In this recent article, published on October 7th, 2016 in The Washington Post‘s Monkey Cage blog, my co-authors Bradley Parks, Roland Hodler, Axel Dreher, Michael Tierney, Andreas Fuchs, and I discuss the findings of our study“Aid on Demand: African Leaders and the Geography of China’s Foreign Assistance”.

This study employs a novel dataset compiled by AidData that contains geocoded data on 1,650 Chinese development finance projects across 3,097 physical locations in Africa over the period 2000–2012.

Chinese aid improves development outcomes in Africa, it is also vulnerable to political capture. We show that Africa’s politically privileged may benefit disproportionately from Chinese development projects, with fewer benefits going to politically marginalized regions.

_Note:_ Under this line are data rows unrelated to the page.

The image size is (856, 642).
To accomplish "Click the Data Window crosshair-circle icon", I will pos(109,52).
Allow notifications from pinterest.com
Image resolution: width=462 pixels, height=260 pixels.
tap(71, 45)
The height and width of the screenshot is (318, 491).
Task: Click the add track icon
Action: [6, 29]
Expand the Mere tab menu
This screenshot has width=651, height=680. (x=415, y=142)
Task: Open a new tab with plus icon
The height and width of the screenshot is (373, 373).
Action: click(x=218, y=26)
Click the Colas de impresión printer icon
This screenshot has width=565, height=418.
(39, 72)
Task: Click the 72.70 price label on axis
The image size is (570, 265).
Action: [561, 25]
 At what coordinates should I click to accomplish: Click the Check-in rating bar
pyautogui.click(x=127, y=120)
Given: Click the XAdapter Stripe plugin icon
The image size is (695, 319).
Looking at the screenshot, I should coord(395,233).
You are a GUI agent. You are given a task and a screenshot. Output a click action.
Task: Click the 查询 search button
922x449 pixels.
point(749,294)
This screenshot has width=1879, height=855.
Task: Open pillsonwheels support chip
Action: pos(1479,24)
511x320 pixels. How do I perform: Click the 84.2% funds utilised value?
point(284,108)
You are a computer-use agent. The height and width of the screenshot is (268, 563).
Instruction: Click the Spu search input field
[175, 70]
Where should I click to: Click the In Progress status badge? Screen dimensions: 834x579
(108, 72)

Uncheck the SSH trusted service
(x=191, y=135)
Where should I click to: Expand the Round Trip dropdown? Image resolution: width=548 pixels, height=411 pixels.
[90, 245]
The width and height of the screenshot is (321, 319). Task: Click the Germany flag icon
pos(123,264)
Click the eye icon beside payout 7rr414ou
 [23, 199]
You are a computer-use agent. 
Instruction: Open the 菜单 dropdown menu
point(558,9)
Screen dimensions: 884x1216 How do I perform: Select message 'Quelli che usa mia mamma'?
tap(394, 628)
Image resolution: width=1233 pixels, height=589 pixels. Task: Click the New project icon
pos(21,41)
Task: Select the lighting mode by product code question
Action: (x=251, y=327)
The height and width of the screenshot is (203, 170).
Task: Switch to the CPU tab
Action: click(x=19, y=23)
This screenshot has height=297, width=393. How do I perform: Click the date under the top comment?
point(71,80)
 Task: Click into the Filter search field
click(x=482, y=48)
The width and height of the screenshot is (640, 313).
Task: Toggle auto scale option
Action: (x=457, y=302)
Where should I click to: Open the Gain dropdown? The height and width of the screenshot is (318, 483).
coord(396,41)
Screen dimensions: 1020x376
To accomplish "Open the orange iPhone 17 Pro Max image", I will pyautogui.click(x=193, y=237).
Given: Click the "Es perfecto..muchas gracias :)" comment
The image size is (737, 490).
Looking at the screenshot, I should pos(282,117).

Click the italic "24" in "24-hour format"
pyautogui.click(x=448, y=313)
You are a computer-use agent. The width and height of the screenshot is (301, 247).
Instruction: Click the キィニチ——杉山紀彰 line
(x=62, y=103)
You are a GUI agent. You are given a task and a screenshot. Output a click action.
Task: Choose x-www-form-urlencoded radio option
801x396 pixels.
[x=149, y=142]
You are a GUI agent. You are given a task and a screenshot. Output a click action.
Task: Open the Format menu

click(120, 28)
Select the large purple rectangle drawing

In particular, we find that more aid projects and funds end up in the current political leader’s birth region and the capital of the recipient country.

One example is described on Daron Acemoglu’s and James Robinson’s blog Why Nations Fail.

It is the case of Yoni, a small town in Sierra Leone in the middle of what Africans call “the bush”.

A new school was built there, fully financed by Chinese Development Aid

 

In addition, everyone received a  new house.

 

Maybe one reason that Yoni has received this new school and houses is that it is the birth place Sierra Leone’s president, Ernest Bai Koroma.

Our study shows that the case of Yoni is not an isolated incident and that Chinese aid systematically benefits regions of political importance.

In general, our results raise questions about the long-run consequences of persistent or widening inequality, which a number of researchers point out may heighten the risks of social unrest, violent conflict and political instability in Africa.